Exercise task 1. Transcribe the passage of the article on Globalive and the CRTC that starts with "If the three-member" and goes on through "in Orascom’s loans.".

[Start Extract]

Will Globalive’s late changes satisfy CRTC?


As a public hearing resumes on the influence of its Egyptian-based financer, the backers of Globalive Wireless Management have made major changes its structure in hopes of assuring the country’s telecom regulator it is under Canadian control.

“We want to be very proactive and demonstrate our flexibility and our willingness to co-operate fully and make the CRTC comfortable [that] this company’s controlled by Canadians—in this case me – and we’re moving ahead,” Globalive chairman Anthony Lacavera explained in an interview.

The hearing started last week and wraps up Thursday into whether Orascom Telecom, which is lending Globalive $508 million to launch service, has so much control under finance and other agreements that regulators shouldn’t allow Globalive to start business.

Operating under the Wind Mobile brand, Globalive hopes to start operations by the end of the year in Toronto and spread to other parts of the country. It has licences covering most of Canada except southern Quebec.

The fact that Globalive – one of four wireless startups hoping to challenge incumbents Bell Canada, Rogers Communications and Telus Corp. in the next few months – was making its second set of structural changes during the hearings is a sign of how much is at stake.

If the three-member panel of the Canadian Radio-television and Telecommunications Commission (CRTC) demands onerous changes, Orascom could pull out of the Globalive deal. That would put a significant hole in Ottawa’s plan to bring more competition to the wireless business.

According to telecom consultant Mark Goldberg, the most recent Globalive changes are “significant,” involving simplifying Globalive’s corporate structure, giving greater representation to Canadians on its board of directors, dropping certain Orascom shareholder rights, and removing negative covenants and indemnities in Orascom’s loans.
To see Globalive’s new structure, click here
For example, Orascom used to have the right to veto business deals of over $5 million. That’s now been raised to $22.1 million.

[End Extract]
[Start Data excerpts]

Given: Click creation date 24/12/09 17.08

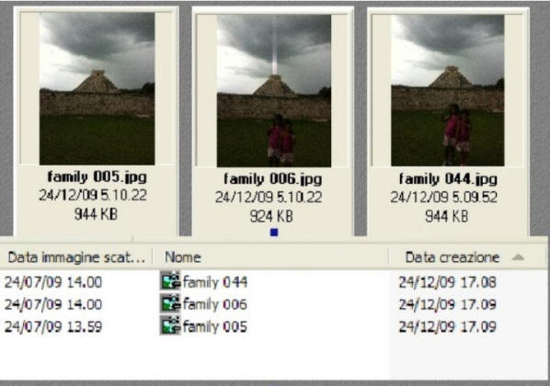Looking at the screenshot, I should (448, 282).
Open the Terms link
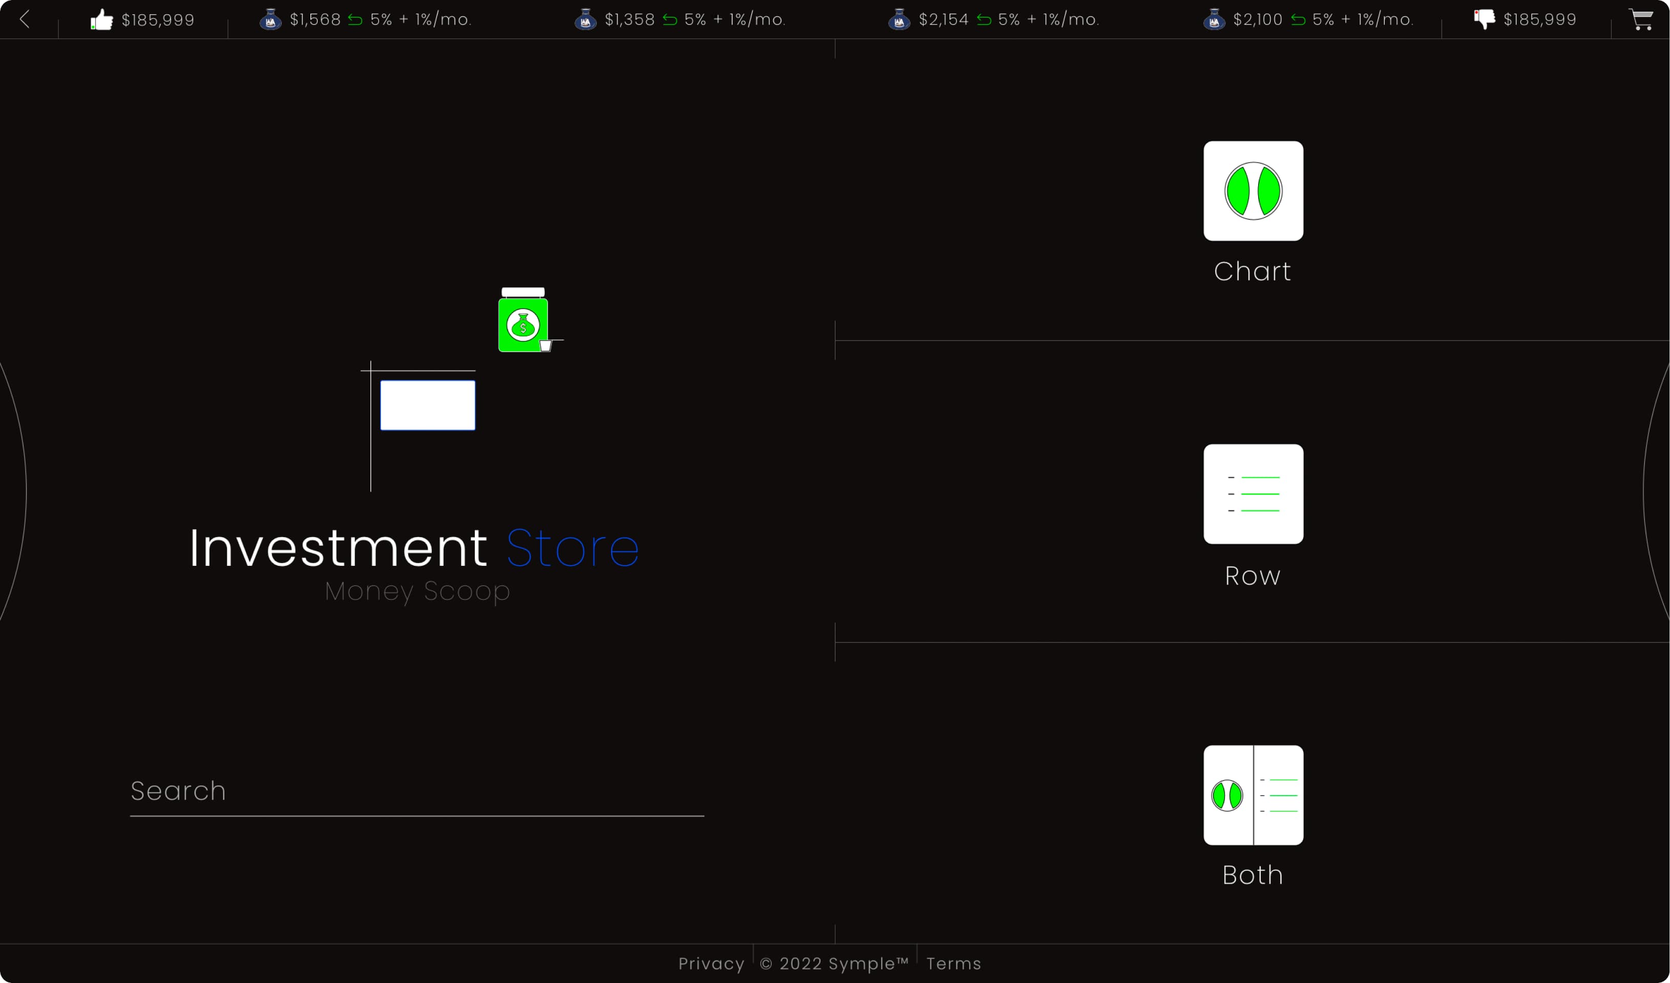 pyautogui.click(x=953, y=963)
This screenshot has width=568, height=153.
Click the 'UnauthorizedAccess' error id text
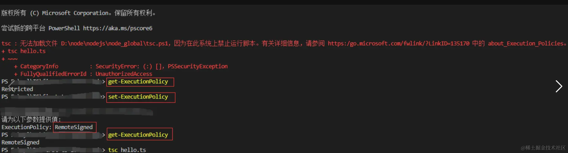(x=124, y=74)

[End Data excerpts]
[Start Data excerpts]

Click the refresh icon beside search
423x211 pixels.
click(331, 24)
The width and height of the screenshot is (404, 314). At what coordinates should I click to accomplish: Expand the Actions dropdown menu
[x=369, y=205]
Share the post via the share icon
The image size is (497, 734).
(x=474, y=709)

[End Data excerpts]
[Start Data excerpts]

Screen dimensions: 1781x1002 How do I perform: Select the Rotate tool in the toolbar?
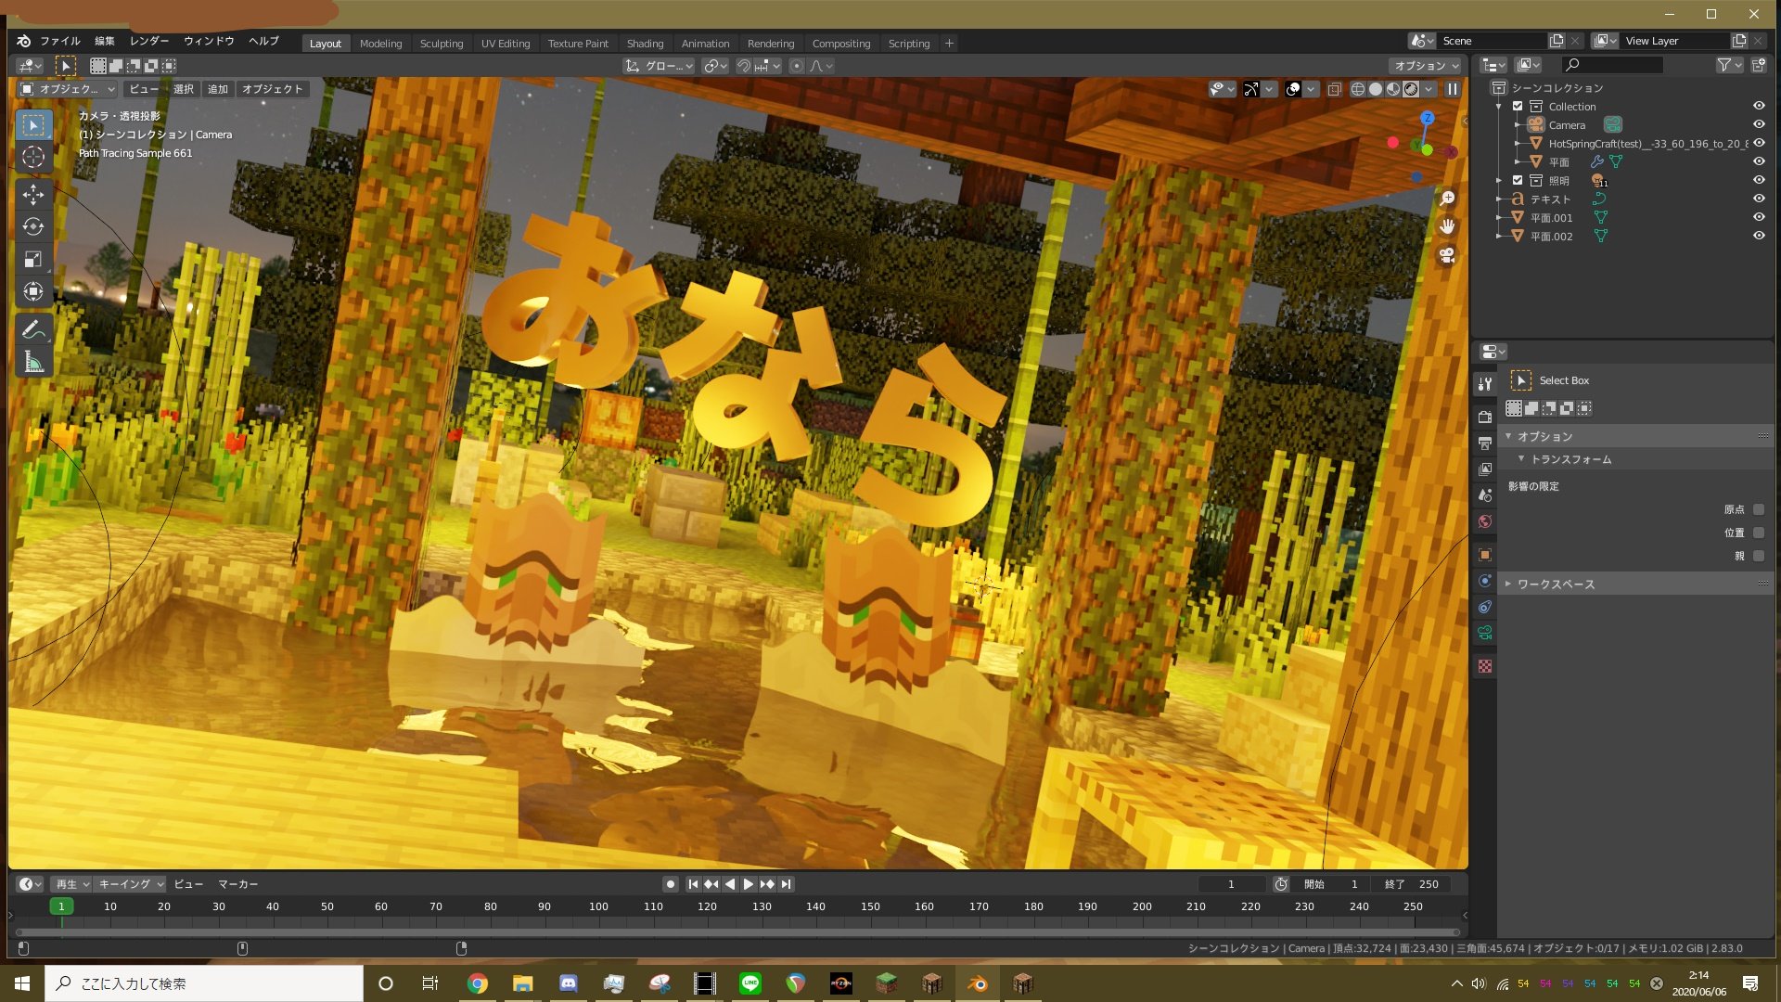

[End Data excerpts]

Exercise task 2. In the records, restate word for word the lines starting with the line that contains "This screenshot has width=568, height=153." and going on through the line that contains "(x=124, y=74)". Leave out the pictures.

Expected answer 1.
If the three-member panel of the Canadian Radio-television and Telecommunications Commission (CRTC) demands onerous changes, Orascom could pull out of the Globalive deal. That would put a significant hole in Ottawa’s plan to bring more competition to the wireless business.

According to telecom consultant Mark Goldberg, the most recent Globalive changes are “significant,” involving simplifying Globalive’s corporate structure, giving greater representation to Canadians on its board of directors, dropping certain Orascom shareholder rights, and removing negative covenants and indemnities in Orascom’s loans.

Expected answer 2.
This screenshot has width=568, height=153.
Click the 'UnauthorizedAccess' error id text
(x=124, y=74)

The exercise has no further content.